This article, as with many, seems to be rediscovering a pilot system. There are even shades of second-system effect concerns.
Hmm... I find myself on both sides, though I prefer the second option by far. "Beautiful code" is indeed one phrase I use a lot :)
And of course this definition isn't black and white — there are people who fall on different sides of the line at different times, so it is more like a spectrum.
;)
Initially v1 is better because it is here and it works.
Later on, when v1 becomes a bigger mess with just a few critical additions, v2 will be worse because: v1 was supposed to have the faster development rate, right?

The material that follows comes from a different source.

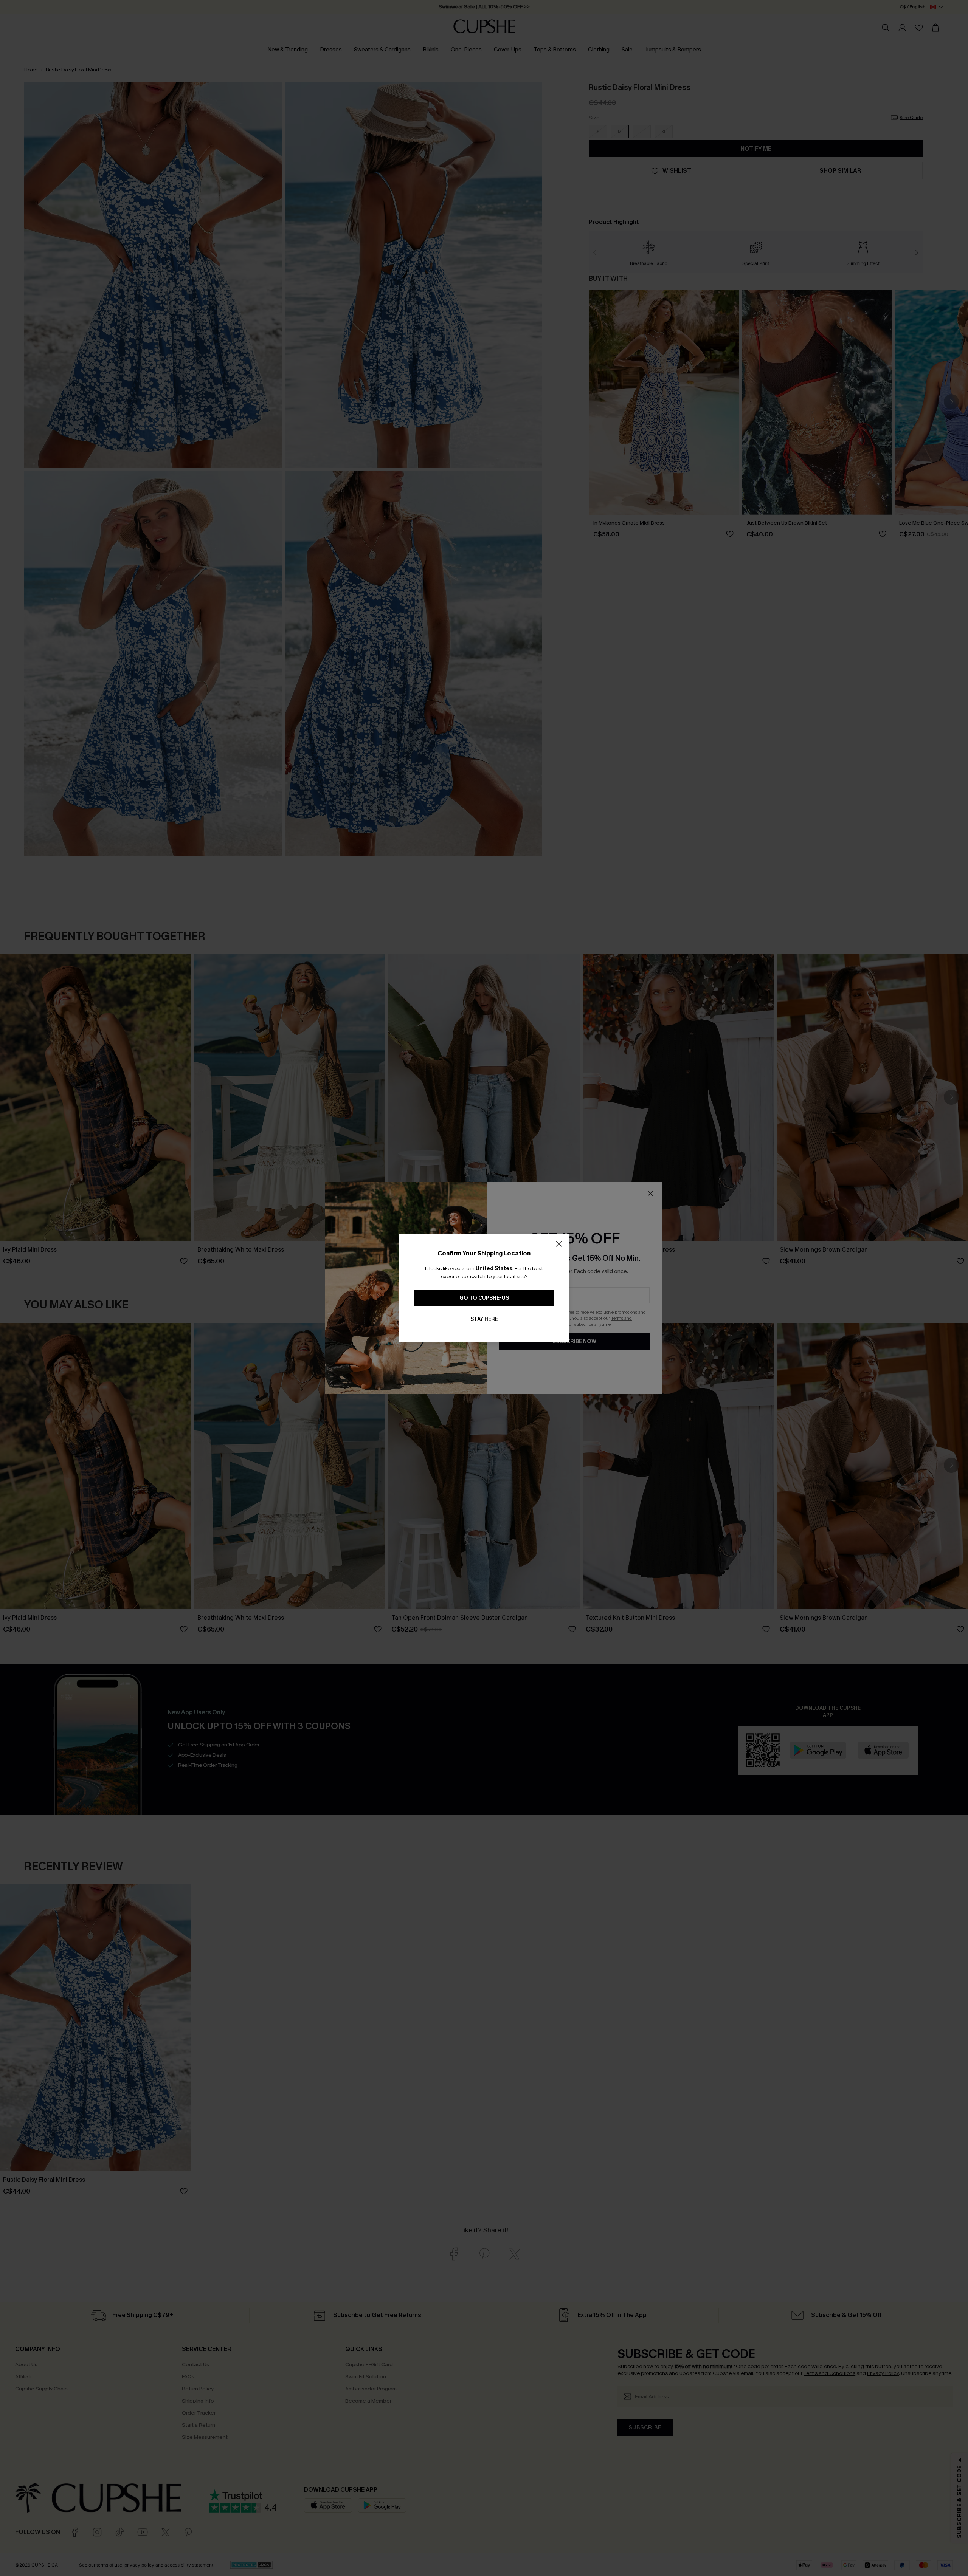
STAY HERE (484, 1319)
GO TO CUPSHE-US (484, 1298)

Now we can't afford v2.
Management's initial love for v1's speed of delivery will make it impossible for v2 to actually deliver anything useful (with comparison to v1's current feature set.)

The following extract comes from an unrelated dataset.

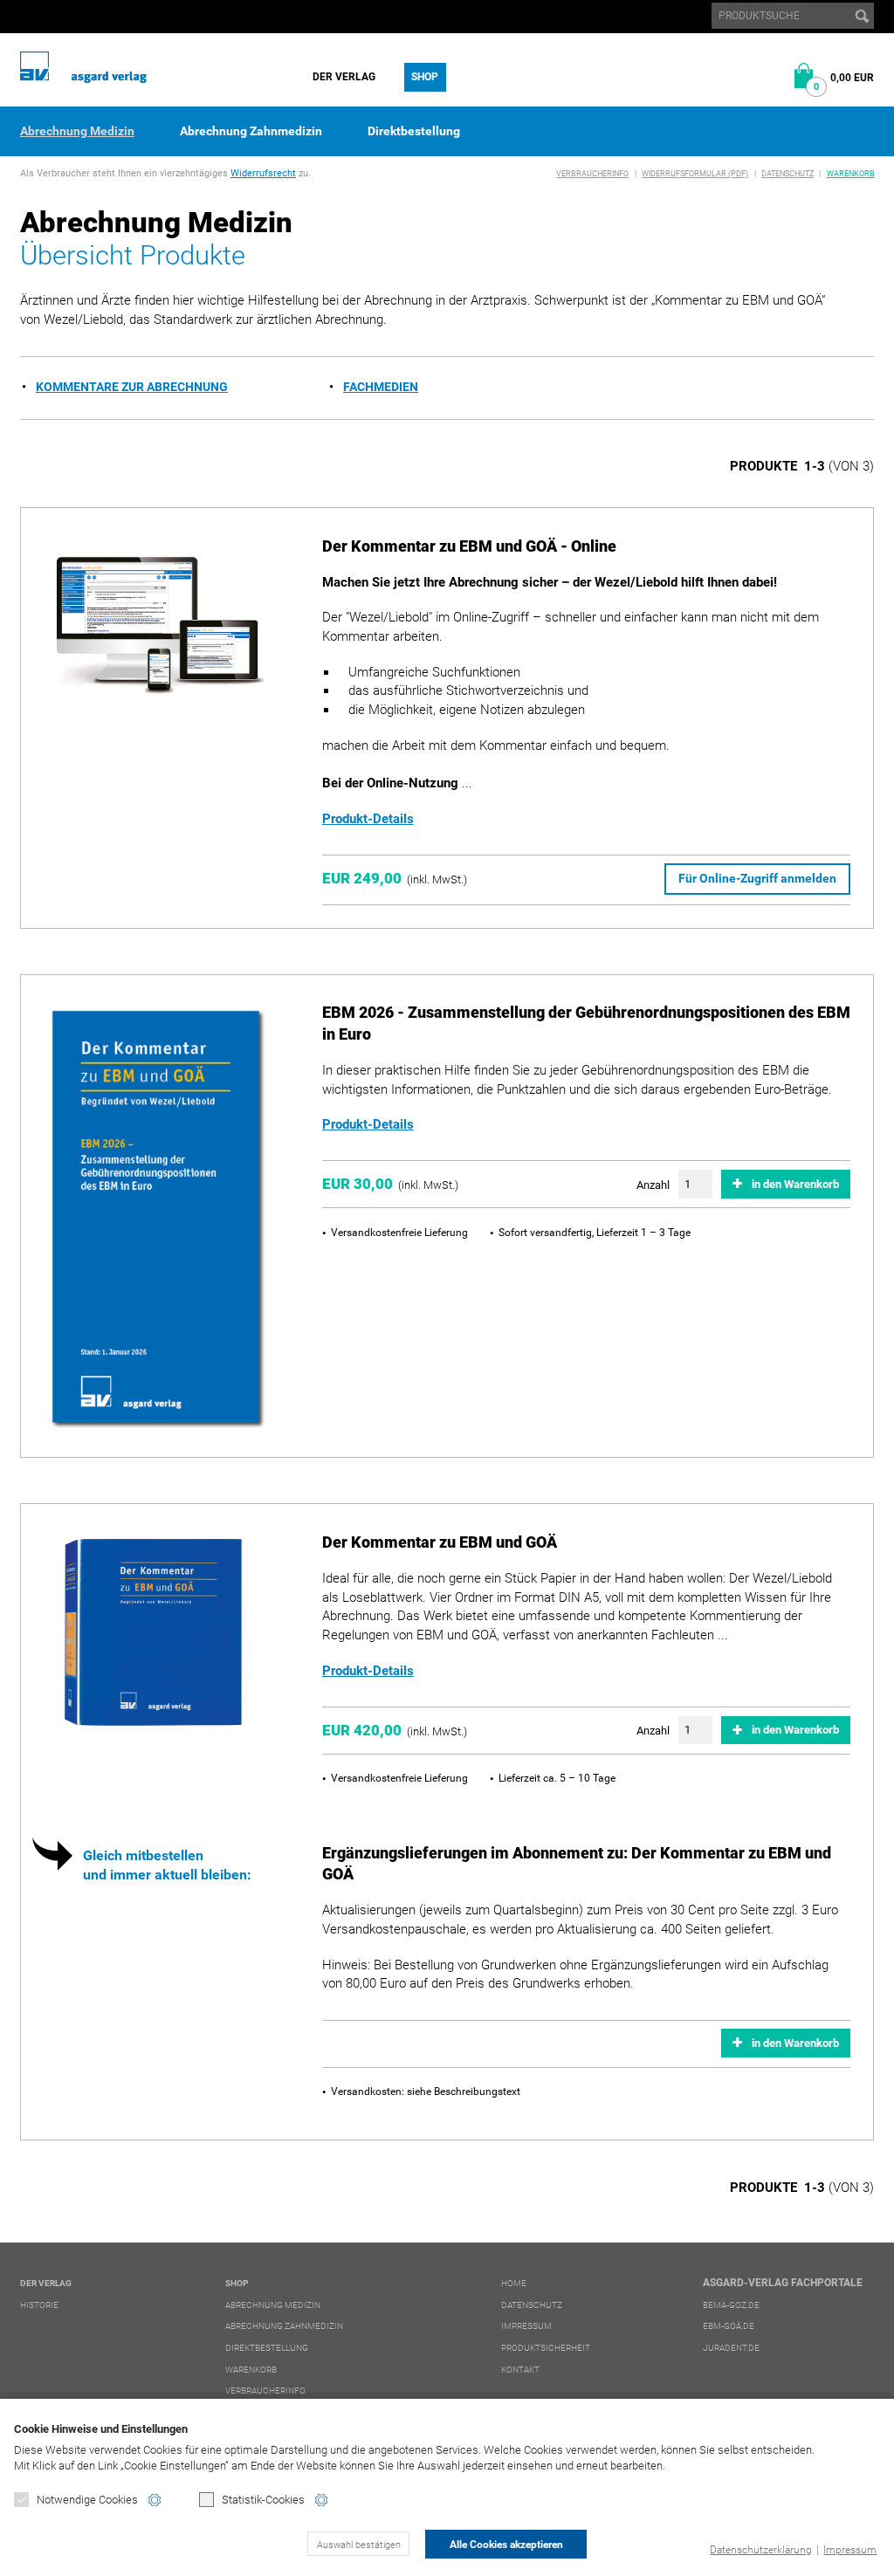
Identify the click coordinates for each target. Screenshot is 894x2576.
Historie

I find this v1/v2 idea ridiculous. I also find the idea of v1 programmers vs v2 programmers too apologetic. There are cowboy coders who write spaghetti code and are damaging to well functioning teams. And then there are real professionals with varying degrees of meticulousness. But real pros always end up defending and building v2 software.
That doesn't mean spike experiments and prototypes are bad. It is just that you don't present them to a management who's likely to try to promote them to production status. Good management would recognize prototypes as prototypes and demand production quality code for production.
I guess my point is; there are no v1 or v2 programmers, there are v1 or v2 companies/managers.
Fire Mary. Communicate reasonable constraints with Melissa and stay out of her way. She doesn't need your mentoring.